Records for processing Block Start

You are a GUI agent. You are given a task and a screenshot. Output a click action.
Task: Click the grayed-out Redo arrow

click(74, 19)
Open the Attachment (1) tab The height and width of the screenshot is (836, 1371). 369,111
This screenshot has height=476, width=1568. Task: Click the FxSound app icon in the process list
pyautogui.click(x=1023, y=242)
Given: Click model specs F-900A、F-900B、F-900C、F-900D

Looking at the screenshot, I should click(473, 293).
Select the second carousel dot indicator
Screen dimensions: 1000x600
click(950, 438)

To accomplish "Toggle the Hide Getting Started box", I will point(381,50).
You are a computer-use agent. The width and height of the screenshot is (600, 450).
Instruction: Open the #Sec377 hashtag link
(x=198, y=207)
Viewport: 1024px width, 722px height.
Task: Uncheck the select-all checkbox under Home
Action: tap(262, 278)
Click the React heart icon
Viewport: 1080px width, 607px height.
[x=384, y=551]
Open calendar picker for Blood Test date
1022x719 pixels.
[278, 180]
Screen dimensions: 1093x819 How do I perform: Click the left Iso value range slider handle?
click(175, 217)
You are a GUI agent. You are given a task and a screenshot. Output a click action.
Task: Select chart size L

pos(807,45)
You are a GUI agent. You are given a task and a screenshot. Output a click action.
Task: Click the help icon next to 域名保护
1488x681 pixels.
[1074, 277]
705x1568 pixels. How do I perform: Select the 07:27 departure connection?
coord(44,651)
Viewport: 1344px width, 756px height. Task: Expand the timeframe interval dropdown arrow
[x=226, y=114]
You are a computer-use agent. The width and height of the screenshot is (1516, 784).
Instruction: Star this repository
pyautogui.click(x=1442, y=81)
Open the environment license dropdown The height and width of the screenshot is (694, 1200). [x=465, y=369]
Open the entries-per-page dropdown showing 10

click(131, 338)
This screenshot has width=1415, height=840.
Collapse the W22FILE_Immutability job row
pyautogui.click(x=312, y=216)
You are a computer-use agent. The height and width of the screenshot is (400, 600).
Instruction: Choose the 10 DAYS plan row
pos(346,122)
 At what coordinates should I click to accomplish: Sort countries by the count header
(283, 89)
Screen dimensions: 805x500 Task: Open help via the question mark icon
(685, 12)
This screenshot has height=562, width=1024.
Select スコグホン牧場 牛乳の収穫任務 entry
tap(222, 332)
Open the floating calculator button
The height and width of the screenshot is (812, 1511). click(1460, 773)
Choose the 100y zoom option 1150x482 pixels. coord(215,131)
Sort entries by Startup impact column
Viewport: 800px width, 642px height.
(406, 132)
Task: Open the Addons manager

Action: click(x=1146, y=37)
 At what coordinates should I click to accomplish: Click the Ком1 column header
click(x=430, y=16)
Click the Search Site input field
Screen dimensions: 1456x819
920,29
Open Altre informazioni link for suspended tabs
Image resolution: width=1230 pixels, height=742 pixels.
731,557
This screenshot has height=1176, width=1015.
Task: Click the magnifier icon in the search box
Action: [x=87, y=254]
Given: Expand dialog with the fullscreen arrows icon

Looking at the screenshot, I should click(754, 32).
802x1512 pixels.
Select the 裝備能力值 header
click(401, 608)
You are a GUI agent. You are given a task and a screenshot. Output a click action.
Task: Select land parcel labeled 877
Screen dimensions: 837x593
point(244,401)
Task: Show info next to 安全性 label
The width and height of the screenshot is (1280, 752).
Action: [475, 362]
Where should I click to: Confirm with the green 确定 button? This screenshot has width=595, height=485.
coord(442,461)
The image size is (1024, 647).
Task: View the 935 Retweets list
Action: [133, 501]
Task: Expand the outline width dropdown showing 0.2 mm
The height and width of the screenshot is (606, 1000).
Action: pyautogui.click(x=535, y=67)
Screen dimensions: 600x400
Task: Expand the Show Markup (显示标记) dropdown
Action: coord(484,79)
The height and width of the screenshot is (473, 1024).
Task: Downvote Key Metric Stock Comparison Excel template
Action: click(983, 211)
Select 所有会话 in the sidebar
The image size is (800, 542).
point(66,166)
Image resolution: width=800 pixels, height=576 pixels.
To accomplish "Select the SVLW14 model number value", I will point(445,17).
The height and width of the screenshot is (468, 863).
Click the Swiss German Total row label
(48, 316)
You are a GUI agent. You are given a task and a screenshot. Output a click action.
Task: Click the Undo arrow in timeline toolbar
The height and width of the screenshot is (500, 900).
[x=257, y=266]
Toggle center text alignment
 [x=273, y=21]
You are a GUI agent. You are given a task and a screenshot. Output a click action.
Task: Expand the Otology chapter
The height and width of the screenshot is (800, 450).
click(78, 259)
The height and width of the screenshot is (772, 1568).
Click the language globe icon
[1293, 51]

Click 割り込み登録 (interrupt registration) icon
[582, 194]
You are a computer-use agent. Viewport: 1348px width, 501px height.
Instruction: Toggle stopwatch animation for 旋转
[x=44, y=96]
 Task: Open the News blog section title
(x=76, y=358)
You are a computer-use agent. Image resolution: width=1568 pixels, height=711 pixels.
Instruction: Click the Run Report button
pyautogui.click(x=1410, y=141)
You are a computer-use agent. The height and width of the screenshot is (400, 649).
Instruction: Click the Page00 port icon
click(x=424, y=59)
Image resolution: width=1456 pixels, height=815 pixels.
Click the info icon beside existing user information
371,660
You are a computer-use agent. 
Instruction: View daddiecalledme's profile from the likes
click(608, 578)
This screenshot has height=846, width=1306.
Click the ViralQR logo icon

Records for processing Block End

Your instructions:
Your response must contain the complete listing, copied without deviation.

Exercise answer:
You are a GUI agent. You are given a task and a screenshot. Output a click action.
Task: Click the grayed-out Redo arrow

click(74, 19)
Open the Attachment (1) tab The height and width of the screenshot is (836, 1371). 369,111
This screenshot has height=476, width=1568. Task: Click the FxSound app icon in the process list
pyautogui.click(x=1023, y=242)
Given: Click model specs F-900A、F-900B、F-900C、F-900D

Looking at the screenshot, I should click(473, 293).
Select the second carousel dot indicator
Screen dimensions: 1000x600
click(950, 438)

To accomplish "Toggle the Hide Getting Started box", I will point(381,50).
You are a computer-use agent. The width and height of the screenshot is (600, 450).
Instruction: Open the #Sec377 hashtag link
(x=198, y=207)
Viewport: 1024px width, 722px height.
Task: Uncheck the select-all checkbox under Home
Action: tap(262, 278)
Click the React heart icon
Viewport: 1080px width, 607px height.
[x=384, y=551]
Open calendar picker for Blood Test date
1022x719 pixels.
[278, 180]
Screen dimensions: 1093x819 How do I perform: Click the left Iso value range slider handle?
click(175, 217)
You are a GUI agent. You are given a task and a screenshot. Output a click action.
Task: Select chart size L

pos(807,45)
You are a GUI agent. You are given a task and a screenshot. Output a click action.
Task: Click the help icon next to 域名保护
1488x681 pixels.
[1074, 277]
705x1568 pixels. How do I perform: Select the 07:27 departure connection?
coord(44,651)
Viewport: 1344px width, 756px height. Task: Expand the timeframe interval dropdown arrow
[x=226, y=114]
You are a computer-use agent. The width and height of the screenshot is (1516, 784).
Instruction: Star this repository
pyautogui.click(x=1442, y=81)
Open the environment license dropdown The height and width of the screenshot is (694, 1200). [x=465, y=369]
Open the entries-per-page dropdown showing 10

click(131, 338)
This screenshot has width=1415, height=840.
Collapse the W22FILE_Immutability job row
pyautogui.click(x=312, y=216)
You are a computer-use agent. The height and width of the screenshot is (400, 600).
Instruction: Choose the 10 DAYS plan row
pos(346,122)
 At what coordinates should I click to accomplish: Sort countries by the count header
(283, 89)
Screen dimensions: 805x500 Task: Open help via the question mark icon
(685, 12)
This screenshot has height=562, width=1024.
Select スコグホン牧場 牛乳の収穫任務 entry
tap(222, 332)
Open the floating calculator button
The height and width of the screenshot is (812, 1511). click(1460, 773)
Choose the 100y zoom option 1150x482 pixels. coord(215,131)
Sort entries by Startup impact column
Viewport: 800px width, 642px height.
(406, 132)
Task: Open the Addons manager

Action: click(x=1146, y=37)
 At what coordinates should I click to accomplish: Click the Ком1 column header
click(x=430, y=16)
Click the Search Site input field
Screen dimensions: 1456x819
920,29
Open Altre informazioni link for suspended tabs
Image resolution: width=1230 pixels, height=742 pixels.
731,557
This screenshot has height=1176, width=1015.
Task: Click the magnifier icon in the search box
Action: [x=87, y=254]
Given: Expand dialog with the fullscreen arrows icon

Looking at the screenshot, I should click(754, 32).
802x1512 pixels.
Select the 裝備能力值 header
click(401, 608)
You are a GUI agent. You are given a task and a screenshot. Output a click action.
Task: Select land parcel labeled 877
Screen dimensions: 837x593
point(244,401)
Task: Show info next to 安全性 label
The width and height of the screenshot is (1280, 752).
Action: [475, 362]
Where should I click to: Confirm with the green 确定 button? This screenshot has width=595, height=485.
coord(442,461)
The image size is (1024, 647).
Task: View the 935 Retweets list
Action: [133, 501]
Task: Expand the outline width dropdown showing 0.2 mm
The height and width of the screenshot is (606, 1000).
Action: pyautogui.click(x=535, y=67)
Screen dimensions: 600x400
Task: Expand the Show Markup (显示标记) dropdown
Action: coord(484,79)
The height and width of the screenshot is (473, 1024).
Task: Downvote Key Metric Stock Comparison Excel template
Action: click(983, 211)
Select 所有会话 in the sidebar
The image size is (800, 542).
point(66,166)
Image resolution: width=800 pixels, height=576 pixels.
To accomplish "Select the SVLW14 model number value", I will point(445,17).
The height and width of the screenshot is (468, 863).
Click the Swiss German Total row label
(48, 316)
You are a GUI agent. You are given a task and a screenshot. Output a click action.
Task: Click the Undo arrow in timeline toolbar
The height and width of the screenshot is (500, 900).
[x=257, y=266]
Toggle center text alignment
 [x=273, y=21]
You are a GUI agent. You are given a task and a screenshot. Output a click action.
Task: Expand the Otology chapter
The height and width of the screenshot is (800, 450).
click(78, 259)
The height and width of the screenshot is (772, 1568).
Click the language globe icon
[1293, 51]

Click 割り込み登録 (interrupt registration) icon
[582, 194]
You are a computer-use agent. Viewport: 1348px width, 501px height.
Instruction: Toggle stopwatch animation for 旋转
[x=44, y=96]
 Task: Open the News blog section title
(x=76, y=358)
You are a computer-use agent. Image resolution: width=1568 pixels, height=711 pixels.
Instruction: Click the Run Report button
pyautogui.click(x=1410, y=141)
You are a computer-use agent. The height and width of the screenshot is (400, 649).
Instruction: Click the Page00 port icon
click(x=424, y=59)
Image resolution: width=1456 pixels, height=815 pixels.
Click the info icon beside existing user information
371,660
You are a computer-use agent. 
Instruction: View daddiecalledme's profile from the likes
click(608, 578)
This screenshot has height=846, width=1306.
Click the ViralQR logo icon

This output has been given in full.